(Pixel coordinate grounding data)
########################################
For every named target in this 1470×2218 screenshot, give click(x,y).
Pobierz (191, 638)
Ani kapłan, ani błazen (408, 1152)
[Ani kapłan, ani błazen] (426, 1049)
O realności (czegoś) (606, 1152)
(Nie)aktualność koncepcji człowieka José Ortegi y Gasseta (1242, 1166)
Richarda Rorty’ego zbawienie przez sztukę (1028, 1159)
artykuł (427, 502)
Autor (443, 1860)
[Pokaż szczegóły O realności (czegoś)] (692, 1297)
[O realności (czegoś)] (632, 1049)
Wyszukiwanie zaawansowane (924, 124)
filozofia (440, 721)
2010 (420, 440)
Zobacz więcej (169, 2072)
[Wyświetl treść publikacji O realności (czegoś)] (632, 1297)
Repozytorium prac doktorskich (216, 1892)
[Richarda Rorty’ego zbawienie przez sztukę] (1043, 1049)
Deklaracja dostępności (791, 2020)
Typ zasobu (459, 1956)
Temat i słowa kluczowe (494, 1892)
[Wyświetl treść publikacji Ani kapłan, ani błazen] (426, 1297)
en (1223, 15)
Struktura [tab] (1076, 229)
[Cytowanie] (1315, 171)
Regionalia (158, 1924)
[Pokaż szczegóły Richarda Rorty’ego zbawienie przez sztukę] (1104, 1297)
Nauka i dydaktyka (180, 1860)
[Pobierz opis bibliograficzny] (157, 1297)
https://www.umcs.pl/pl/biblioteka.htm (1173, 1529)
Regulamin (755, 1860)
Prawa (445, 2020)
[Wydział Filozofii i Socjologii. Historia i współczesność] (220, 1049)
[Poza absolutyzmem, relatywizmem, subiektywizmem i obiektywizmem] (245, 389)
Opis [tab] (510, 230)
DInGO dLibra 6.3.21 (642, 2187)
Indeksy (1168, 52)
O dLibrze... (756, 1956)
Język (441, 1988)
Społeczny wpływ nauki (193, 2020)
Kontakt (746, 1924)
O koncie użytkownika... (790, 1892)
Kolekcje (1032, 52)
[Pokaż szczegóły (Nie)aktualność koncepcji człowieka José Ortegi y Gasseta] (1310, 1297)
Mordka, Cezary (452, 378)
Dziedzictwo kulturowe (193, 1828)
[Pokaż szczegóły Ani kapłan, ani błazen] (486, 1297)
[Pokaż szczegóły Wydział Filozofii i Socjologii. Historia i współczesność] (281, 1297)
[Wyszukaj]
########################################
Copy out every line from the data above that has "Rorty" in it.

Richarda Rorty’ego zbawienie przez sztukę (1028, 1159)
[Richarda Rorty’ego zbawienie przez sztukę] (1043, 1049)
[Pokaż szczegóły Richarda Rorty’ego zbawienie przez sztukę] (1104, 1297)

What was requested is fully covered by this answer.